----- Given records

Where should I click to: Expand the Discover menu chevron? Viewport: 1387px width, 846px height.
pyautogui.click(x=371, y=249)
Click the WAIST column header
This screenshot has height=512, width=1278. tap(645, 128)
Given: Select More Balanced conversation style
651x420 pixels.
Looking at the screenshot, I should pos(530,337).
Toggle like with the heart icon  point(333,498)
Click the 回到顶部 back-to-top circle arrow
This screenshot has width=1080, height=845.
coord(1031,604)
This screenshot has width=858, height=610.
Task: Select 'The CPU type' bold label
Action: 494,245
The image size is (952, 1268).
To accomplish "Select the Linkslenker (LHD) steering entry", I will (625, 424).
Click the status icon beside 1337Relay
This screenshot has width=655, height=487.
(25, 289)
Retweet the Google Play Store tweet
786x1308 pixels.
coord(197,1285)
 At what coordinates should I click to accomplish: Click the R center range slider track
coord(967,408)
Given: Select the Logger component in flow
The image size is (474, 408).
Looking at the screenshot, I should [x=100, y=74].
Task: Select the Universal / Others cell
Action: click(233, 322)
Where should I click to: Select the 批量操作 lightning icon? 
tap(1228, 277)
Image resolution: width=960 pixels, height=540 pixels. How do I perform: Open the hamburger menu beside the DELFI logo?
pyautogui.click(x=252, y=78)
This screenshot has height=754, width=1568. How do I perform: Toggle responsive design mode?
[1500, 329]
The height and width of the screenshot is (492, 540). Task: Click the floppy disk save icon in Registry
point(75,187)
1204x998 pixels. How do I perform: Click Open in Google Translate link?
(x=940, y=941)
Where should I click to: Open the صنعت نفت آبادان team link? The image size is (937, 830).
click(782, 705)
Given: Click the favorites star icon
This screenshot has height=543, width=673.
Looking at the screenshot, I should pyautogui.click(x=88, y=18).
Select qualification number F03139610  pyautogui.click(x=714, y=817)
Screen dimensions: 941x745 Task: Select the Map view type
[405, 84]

----------

- **Exercise task**: Reproduce the entire listing above word for word, keeping every line in its original order.

- **Answer to this problem**:
Where should I click to: Expand the Discover menu chevron? Viewport: 1387px width, 846px height.
pyautogui.click(x=371, y=249)
Click the WAIST column header
This screenshot has height=512, width=1278. tap(645, 128)
Given: Select More Balanced conversation style
651x420 pixels.
Looking at the screenshot, I should pos(530,337).
Toggle like with the heart icon  point(333,498)
Click the 回到顶部 back-to-top circle arrow
This screenshot has width=1080, height=845.
coord(1031,604)
This screenshot has width=858, height=610.
Task: Select 'The CPU type' bold label
Action: 494,245
The image size is (952, 1268).
To accomplish "Select the Linkslenker (LHD) steering entry", I will (625, 424).
Click the status icon beside 1337Relay
This screenshot has width=655, height=487.
(25, 289)
Retweet the Google Play Store tweet
786x1308 pixels.
coord(197,1285)
 At what coordinates should I click to accomplish: Click the R center range slider track
coord(967,408)
Given: Select the Logger component in flow
The image size is (474, 408).
Looking at the screenshot, I should [x=100, y=74].
Task: Select the Universal / Others cell
Action: click(233, 322)
Where should I click to: Select the 批量操作 lightning icon? 
tap(1228, 277)
Image resolution: width=960 pixels, height=540 pixels. How do I perform: Open the hamburger menu beside the DELFI logo?
pyautogui.click(x=252, y=78)
This screenshot has height=754, width=1568. How do I perform: Toggle responsive design mode?
[1500, 329]
The height and width of the screenshot is (492, 540). Task: Click the floppy disk save icon in Registry
point(75,187)
1204x998 pixels. How do I perform: Click Open in Google Translate link?
(x=940, y=941)
Where should I click to: Open the صنعت نفت آبادان team link? The image size is (937, 830).
click(782, 705)
Given: Click the favorites star icon
This screenshot has height=543, width=673.
Looking at the screenshot, I should pyautogui.click(x=88, y=18).
Select qualification number F03139610  pyautogui.click(x=714, y=817)
Screen dimensions: 941x745 Task: Select the Map view type
[405, 84]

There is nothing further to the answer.